As the sun rose outside the Jamia Masjid Mosque in Vancouver Friday morning, those inside felt a collective sense of grief as they prayed together for the first time since the deadly terror attacks in New Zealand.

Many expressed feelings of sadness and fear as they learned the death toll early Friday morning.

"This is really horrible. People are afraid. People are angry," Abdu Al Jarsha told CTV News as the prayer service finished. "We are short of words right now on what happened."

The Jamia Masjid Mosque has served as a centre point for grief in Vancouver after a terror attack once before. Hundreds of people held a solemn vigil outside the mosque on West 8th Ave. in January 2017, showing support for the Muslim community after six men were shot and killed while worshipping in a Quebec City Mosque. 

Haroon Khan said he felt horror that it had happened again, and at such a scale.

"When I heard, of course the memories of what happened in Quebec were the first thing that went through my mind," Khan said.

Khan was asked how he reassures worshippers who may be feeling unsafe to come to the mosque.

"This place is not my place, it's not your place, it's God's place. It's open for everyone," he said.

"We will never change our policy. Our doors will be open to anyone at any time to worship. It's a place for safety, it's a place for refuge, and people from all over the world come to this mosque."

Khan acknowledged that terrorist attacks can happen everywhere, from churches to concerts, but the fact that it happened in a place that's supposed to be safe is painful.

He said he's been heartened by many calls from members of other religious communities who reached out to show support and solidarity. Khan said a woman from New Zealand stopped by Friday morning to lay flowers at the mosque.

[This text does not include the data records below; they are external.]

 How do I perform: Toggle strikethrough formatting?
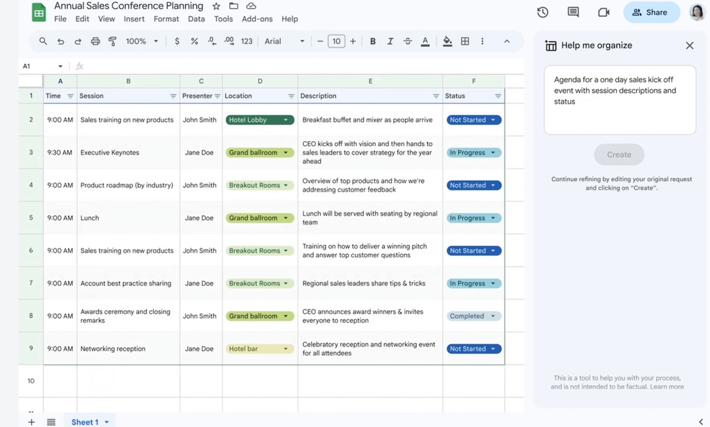(408, 41)
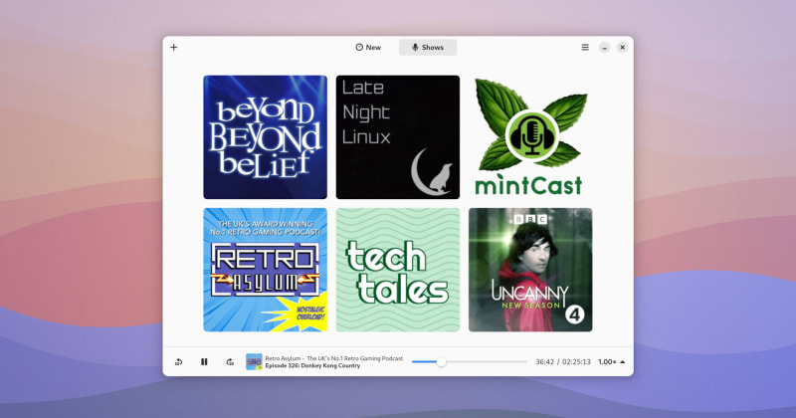Open the hamburger main menu
The height and width of the screenshot is (418, 796).
[x=585, y=47]
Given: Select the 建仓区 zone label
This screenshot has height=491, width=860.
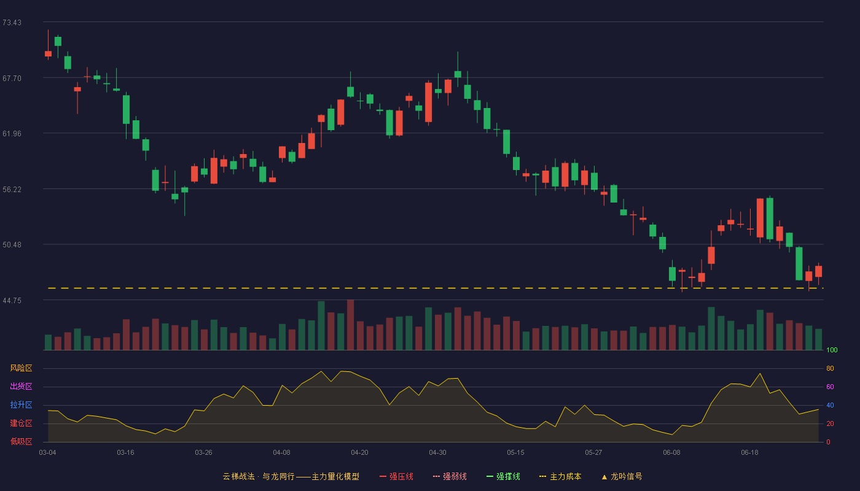Looking at the screenshot, I should [21, 423].
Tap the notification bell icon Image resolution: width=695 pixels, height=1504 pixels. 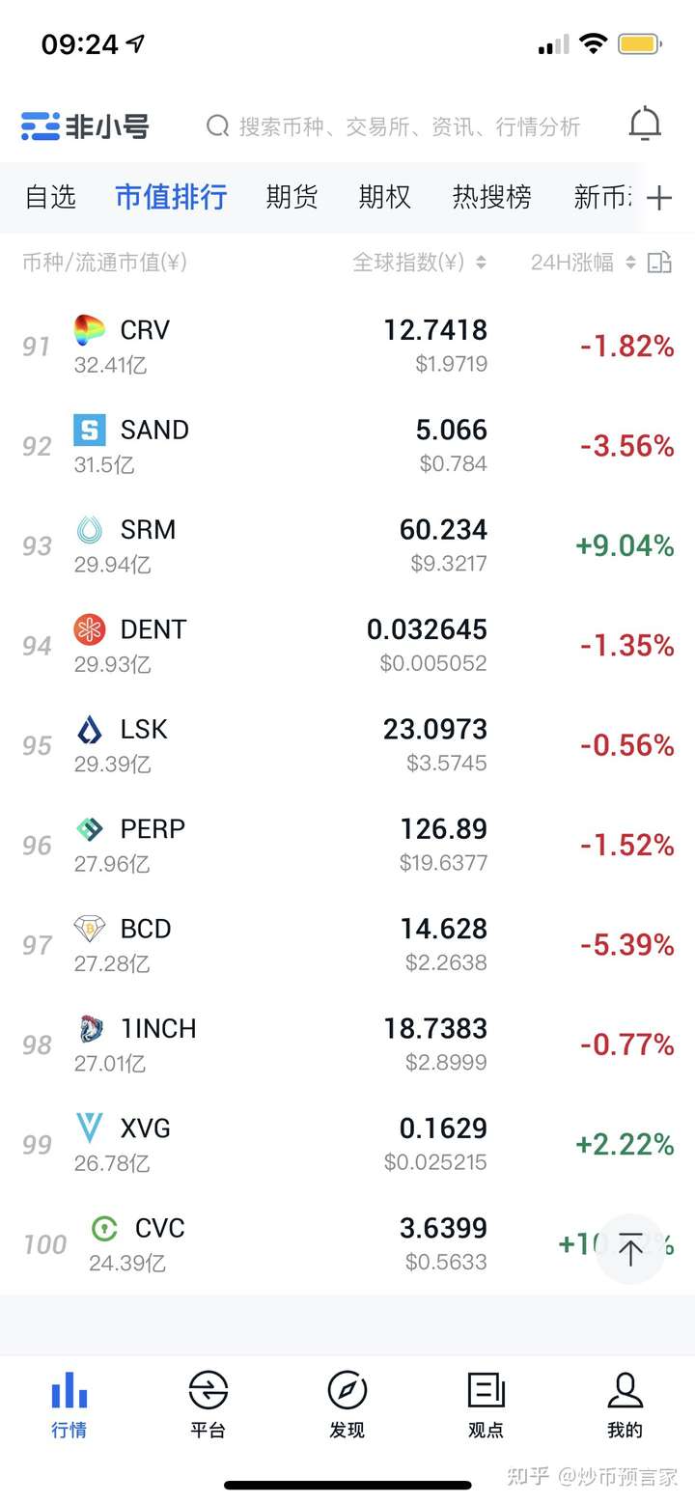tap(645, 125)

"It touches us. It really gives us some comfort in a very difficult time that people care, and we care for each other," he said.

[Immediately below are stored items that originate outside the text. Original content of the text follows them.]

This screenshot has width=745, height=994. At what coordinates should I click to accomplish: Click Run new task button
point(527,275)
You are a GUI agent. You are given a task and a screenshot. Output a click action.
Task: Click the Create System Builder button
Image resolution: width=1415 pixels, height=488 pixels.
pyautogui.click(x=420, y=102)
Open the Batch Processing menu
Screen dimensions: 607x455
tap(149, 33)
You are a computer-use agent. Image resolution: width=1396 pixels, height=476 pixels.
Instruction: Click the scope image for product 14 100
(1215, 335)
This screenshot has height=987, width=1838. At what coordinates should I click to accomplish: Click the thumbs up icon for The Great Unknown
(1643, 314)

Police presence at mosques

In the days following the 2017 attack there was an increased police presence at some mosques in Metro Vancouver.

Vancouver police say there is no information to link the attacks in New Zealand with Vancouver in any way, but they are doing what they can it support the local Muslim community.

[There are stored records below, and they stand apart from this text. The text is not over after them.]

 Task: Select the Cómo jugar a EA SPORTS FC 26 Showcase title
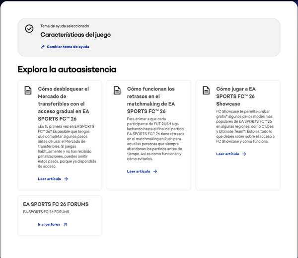(235, 96)

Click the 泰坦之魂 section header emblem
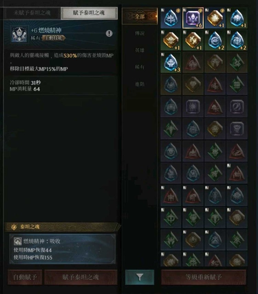coord(14,227)
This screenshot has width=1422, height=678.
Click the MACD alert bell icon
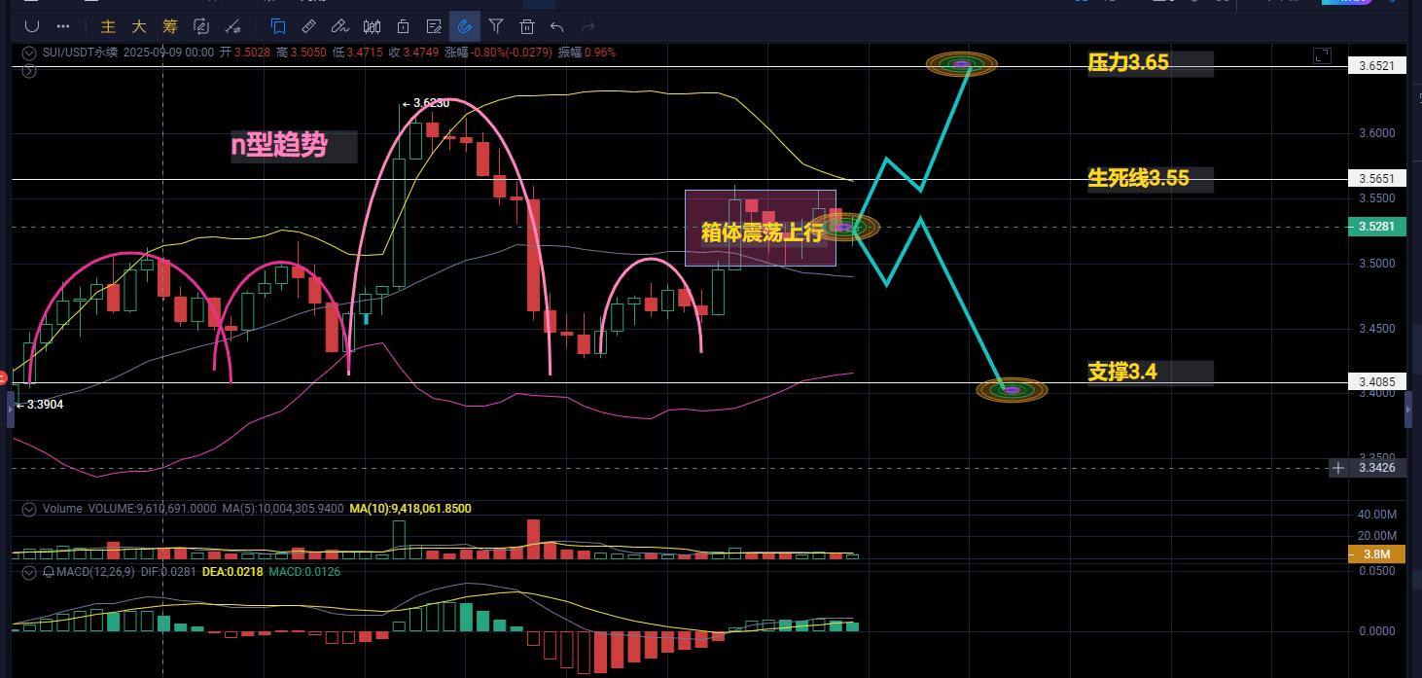(x=49, y=572)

“We will remain in close communication with community leaders to ensure the community feels safe and supported,” Vancouver police said in an email to CTV News.

The department noted Canada’s threat level has not changed and remains at "medium."

The B.C. RCMP sent a similar email saying that some mosques may have increased frontline policing presence, but that officers are not aware of any specific threats.

Mounties will be reaching out to Muslim communities to ensure any safety or security concerns are identified, a spokesperson said.

"We ask for continued vigilance and if anyone sees anything suspicious to contact police," the RCMP said.

"We encourage all victims of hate to report these incidents… so the appropriate steps can be taken to address the needs of the victim and take action against the offender."

Invitation to stand together

At some Metro Vancouver mosques, flowers have been left to signify the lives lost in New Zealand.

Badre Hassani, who was praying at the Jamia Masjid Mosque Friday morning, said despite the attacks, he is still feeling safe.

"Something like this could happen anywhere," Hassani said. "I am not concerned at all. I am sad."

Abdu Al Jarsha is hoping he will once again see Canadians rally together, to denounce hate.

"We can condemn it with the strongest words. This is an invitation right now for everyone to stand together against terrorism, against bigotry, racism, prejudice."

Local politicians also used words of condemnation and preached the importance of unity and diversity.

The mosque is aware of a prayer vigil organized by others to take place starting at 7:30 p.m.